Effective rehearsing.

So last night we had a blast on stage playing over 30 hit songs from the 1990s.

It was one of the few outdoor gigs I play each year, which brings its own challenges in terms of keeping the audience engaged and entertained.

My approach on these gigs has been to generally keep the chat to a minimum and let the music do the talking. But that means the music has to be great…tight, right and hard-hitting. Gaps between songs kept as short as possible which means that every single member of the band not only has to play/sing the current song to the best of their ability but also to think ahead to the next song and be ready for whatever challenges it entails.

And when you have 30+ new songs and only one chance to play them, there’s not much room for mistakes.

And in fairness to the band last night, they were on it. Cues, entrances, delivery, always ready.

And almost to a man afterwards they put that down to the fact that we gigged the music, albeit in a less pressurized environment, two nights previously.
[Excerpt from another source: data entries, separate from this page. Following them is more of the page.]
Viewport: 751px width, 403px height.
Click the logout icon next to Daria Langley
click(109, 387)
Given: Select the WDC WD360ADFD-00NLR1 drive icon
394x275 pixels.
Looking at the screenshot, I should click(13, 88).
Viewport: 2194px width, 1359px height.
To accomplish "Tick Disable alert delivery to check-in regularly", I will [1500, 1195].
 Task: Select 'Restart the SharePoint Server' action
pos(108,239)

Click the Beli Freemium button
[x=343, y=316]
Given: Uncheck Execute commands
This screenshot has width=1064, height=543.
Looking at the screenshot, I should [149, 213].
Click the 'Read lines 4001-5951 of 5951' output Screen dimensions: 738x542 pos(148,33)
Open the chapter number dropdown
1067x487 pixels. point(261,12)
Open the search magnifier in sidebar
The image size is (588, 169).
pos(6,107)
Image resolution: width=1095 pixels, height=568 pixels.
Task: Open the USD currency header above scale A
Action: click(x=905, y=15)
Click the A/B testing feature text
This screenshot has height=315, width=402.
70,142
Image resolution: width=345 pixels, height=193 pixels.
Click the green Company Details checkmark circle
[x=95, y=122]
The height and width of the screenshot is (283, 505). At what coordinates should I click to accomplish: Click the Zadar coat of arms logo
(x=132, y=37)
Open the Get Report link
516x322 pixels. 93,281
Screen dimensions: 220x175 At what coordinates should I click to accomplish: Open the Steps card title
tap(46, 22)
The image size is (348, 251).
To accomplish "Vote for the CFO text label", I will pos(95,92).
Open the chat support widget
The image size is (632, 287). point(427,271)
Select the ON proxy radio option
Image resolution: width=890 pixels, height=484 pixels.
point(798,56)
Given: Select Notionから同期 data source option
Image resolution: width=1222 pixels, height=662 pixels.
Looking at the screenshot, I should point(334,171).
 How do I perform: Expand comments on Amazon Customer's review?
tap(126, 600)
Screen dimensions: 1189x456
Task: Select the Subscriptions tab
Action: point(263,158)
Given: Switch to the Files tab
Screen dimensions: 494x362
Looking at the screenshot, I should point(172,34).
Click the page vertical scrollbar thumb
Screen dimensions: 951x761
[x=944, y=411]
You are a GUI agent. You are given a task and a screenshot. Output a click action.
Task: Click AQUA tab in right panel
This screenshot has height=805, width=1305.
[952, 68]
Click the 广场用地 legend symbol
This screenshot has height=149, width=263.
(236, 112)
Rehearsals are important and necessary, but a gig does two things. Each performer gets to see exactly how comfortable they are with the music and hence what they need to work on, and also the MD gets to not only hear what parts of each song still needs attention, but also which songs are really working with the audience and which aren’t.

It’s the same in sport or business, or many walks of life. A run-through in conditions as similar as possible to how they will be on the big day goes a long way to ironing out the creases and making sure the final performance is as good as possible.

It’s worth putting some thought into how you can make that happen.

PS there’s always an exception that proves the rule. Chris (top left in the pic) didn’t get to run his songs with the band at all but still nailed them!!